▸ The problem
Show every line of the items below that contains the word "magnifier".

▸ Records of locating words and elements

# # # # # # #

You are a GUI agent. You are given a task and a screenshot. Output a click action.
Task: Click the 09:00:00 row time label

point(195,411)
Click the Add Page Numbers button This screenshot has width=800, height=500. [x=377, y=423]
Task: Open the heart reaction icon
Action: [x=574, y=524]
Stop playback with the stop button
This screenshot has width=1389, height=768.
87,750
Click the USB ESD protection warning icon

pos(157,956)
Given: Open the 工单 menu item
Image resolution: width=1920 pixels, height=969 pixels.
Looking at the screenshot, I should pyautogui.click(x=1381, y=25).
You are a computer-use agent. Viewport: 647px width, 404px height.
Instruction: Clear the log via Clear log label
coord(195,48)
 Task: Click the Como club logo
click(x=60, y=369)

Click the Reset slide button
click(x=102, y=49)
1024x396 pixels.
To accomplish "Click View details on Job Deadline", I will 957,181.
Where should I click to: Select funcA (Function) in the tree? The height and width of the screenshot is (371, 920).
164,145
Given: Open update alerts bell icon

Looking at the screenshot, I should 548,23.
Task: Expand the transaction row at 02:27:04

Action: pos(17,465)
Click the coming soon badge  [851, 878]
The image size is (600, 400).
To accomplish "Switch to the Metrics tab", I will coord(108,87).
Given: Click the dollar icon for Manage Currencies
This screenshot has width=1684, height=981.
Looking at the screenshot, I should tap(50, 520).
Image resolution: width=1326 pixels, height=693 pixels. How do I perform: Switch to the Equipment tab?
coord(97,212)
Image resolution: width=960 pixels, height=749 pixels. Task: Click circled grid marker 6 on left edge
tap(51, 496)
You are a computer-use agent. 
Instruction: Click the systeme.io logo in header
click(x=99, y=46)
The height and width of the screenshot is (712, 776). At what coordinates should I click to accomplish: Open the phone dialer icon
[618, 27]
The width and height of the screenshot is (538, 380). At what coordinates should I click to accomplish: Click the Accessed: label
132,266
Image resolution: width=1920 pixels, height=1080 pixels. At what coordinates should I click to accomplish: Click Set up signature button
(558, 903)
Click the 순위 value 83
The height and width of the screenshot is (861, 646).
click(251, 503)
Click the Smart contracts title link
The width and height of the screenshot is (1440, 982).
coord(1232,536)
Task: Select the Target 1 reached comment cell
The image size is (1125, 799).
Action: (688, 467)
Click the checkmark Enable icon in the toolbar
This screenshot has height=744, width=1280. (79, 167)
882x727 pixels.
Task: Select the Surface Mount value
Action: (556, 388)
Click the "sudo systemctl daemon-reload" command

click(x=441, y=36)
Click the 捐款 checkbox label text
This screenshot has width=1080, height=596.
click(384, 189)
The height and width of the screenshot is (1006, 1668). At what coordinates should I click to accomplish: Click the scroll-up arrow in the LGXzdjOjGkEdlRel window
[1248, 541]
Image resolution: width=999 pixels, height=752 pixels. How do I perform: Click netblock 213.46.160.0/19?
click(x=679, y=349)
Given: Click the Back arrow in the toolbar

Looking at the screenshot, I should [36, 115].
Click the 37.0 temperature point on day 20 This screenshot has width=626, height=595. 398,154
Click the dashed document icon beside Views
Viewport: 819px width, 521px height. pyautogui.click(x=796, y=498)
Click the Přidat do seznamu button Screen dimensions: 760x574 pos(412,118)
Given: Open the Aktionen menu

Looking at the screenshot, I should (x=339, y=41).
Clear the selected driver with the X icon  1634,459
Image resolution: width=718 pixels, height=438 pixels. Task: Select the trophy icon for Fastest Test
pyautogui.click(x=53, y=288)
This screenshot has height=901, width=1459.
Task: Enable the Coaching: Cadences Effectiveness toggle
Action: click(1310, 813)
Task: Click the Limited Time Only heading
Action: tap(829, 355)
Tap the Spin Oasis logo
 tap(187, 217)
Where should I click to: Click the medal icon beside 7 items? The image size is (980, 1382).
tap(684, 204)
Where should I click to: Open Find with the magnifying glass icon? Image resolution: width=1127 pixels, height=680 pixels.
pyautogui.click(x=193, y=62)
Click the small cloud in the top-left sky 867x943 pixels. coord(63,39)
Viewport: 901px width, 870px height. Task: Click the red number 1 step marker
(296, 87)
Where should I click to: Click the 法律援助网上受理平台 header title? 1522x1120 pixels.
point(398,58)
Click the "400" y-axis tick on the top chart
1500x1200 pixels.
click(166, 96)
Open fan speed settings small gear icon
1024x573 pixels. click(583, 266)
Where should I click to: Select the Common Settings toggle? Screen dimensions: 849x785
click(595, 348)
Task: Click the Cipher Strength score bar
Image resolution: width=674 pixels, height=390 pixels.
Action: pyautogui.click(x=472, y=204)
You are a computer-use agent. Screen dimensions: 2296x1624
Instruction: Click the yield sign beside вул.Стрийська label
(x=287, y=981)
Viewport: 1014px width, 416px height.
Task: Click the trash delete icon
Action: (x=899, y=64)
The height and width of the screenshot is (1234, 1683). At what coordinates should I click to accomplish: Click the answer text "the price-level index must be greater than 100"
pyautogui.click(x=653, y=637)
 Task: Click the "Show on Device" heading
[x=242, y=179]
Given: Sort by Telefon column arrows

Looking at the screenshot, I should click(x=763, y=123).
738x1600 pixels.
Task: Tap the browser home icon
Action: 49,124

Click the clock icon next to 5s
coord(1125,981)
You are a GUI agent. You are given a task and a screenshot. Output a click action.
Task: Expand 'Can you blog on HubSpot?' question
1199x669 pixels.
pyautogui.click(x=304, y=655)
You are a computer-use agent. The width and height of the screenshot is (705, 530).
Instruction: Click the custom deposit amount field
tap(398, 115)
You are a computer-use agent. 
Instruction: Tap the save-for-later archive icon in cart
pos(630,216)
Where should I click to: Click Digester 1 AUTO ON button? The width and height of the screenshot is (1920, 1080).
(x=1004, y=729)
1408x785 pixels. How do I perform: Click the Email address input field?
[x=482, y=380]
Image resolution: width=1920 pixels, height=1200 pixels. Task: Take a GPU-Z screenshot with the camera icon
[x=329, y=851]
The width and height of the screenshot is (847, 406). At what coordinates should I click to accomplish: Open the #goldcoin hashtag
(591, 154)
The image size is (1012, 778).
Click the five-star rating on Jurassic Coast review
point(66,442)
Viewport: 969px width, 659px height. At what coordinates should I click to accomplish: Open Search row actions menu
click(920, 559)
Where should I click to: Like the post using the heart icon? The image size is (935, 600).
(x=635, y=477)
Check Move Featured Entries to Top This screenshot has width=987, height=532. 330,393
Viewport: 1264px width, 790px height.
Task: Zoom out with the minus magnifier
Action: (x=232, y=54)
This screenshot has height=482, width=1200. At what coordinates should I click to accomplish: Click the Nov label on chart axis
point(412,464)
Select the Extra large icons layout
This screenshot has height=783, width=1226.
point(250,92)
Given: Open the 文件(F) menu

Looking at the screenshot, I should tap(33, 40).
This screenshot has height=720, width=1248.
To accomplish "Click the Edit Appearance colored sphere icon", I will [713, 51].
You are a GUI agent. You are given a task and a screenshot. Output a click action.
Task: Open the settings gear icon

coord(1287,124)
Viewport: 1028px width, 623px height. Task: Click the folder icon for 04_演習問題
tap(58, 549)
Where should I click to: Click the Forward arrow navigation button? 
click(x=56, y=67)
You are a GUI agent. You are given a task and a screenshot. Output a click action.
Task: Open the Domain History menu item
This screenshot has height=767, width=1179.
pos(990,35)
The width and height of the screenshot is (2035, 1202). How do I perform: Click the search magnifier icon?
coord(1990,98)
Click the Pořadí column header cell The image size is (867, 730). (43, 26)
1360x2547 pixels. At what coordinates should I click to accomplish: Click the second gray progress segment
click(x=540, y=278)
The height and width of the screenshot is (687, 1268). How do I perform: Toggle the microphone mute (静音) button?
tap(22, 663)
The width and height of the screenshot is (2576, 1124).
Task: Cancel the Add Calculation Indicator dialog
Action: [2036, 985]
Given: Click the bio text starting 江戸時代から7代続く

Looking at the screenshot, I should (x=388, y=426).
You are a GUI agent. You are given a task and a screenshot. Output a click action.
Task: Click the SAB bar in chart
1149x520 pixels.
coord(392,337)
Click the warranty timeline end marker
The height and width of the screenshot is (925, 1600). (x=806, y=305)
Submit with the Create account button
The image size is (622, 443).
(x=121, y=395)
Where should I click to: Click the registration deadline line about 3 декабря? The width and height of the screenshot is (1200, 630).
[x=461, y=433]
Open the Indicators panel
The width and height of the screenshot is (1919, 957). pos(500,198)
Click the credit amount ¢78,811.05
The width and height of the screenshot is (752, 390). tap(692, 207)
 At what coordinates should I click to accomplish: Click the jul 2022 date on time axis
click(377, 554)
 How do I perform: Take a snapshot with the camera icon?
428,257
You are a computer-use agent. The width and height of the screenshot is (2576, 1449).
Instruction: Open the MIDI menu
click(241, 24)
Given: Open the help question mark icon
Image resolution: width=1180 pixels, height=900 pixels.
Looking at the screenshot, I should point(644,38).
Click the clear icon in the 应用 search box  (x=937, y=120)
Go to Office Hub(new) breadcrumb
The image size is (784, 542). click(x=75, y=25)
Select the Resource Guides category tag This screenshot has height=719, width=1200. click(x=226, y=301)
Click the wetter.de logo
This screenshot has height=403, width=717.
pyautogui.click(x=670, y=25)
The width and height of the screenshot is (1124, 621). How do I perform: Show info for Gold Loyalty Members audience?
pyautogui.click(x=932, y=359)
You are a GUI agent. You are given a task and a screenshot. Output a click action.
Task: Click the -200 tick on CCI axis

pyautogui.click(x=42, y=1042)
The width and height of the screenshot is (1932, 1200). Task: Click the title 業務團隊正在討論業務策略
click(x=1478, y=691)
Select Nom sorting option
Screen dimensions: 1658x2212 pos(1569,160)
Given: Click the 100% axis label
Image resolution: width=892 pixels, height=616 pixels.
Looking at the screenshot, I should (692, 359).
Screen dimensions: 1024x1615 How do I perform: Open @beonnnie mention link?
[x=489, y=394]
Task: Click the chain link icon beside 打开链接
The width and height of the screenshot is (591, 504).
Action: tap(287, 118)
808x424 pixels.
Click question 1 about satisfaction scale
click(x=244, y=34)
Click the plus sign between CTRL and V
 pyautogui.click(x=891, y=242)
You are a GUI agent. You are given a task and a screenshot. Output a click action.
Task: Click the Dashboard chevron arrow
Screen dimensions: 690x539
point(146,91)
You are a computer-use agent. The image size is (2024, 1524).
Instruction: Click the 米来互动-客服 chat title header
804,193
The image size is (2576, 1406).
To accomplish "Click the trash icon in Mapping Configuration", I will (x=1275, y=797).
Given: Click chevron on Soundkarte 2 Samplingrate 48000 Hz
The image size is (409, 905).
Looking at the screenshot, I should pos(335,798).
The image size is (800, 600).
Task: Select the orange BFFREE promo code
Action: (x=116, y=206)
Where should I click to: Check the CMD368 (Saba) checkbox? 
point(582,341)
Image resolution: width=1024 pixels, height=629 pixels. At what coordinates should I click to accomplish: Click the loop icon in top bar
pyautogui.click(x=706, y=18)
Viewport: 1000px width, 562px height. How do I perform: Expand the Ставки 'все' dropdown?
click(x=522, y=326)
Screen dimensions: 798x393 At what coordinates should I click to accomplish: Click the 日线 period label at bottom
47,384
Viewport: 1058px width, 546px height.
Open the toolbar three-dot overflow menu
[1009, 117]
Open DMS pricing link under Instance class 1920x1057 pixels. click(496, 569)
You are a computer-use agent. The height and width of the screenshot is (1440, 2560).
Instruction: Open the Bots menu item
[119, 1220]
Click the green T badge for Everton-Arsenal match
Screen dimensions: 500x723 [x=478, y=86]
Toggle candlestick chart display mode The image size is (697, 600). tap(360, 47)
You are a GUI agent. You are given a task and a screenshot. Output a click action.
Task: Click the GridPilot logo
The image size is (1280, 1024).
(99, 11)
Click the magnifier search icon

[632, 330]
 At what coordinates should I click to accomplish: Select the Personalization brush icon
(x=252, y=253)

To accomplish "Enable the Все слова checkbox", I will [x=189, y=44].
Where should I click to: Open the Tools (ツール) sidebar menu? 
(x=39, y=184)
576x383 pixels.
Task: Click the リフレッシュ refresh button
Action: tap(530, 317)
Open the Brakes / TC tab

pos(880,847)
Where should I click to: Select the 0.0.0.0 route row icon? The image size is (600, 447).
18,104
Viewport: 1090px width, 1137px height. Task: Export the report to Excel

# # # # # # #

▸ Response for this exercise
Task: Zoom out with the minus magnifier
The width and height of the screenshot is (2035, 1202). How do I perform: Click the search magnifier icon?
Click the magnifier search icon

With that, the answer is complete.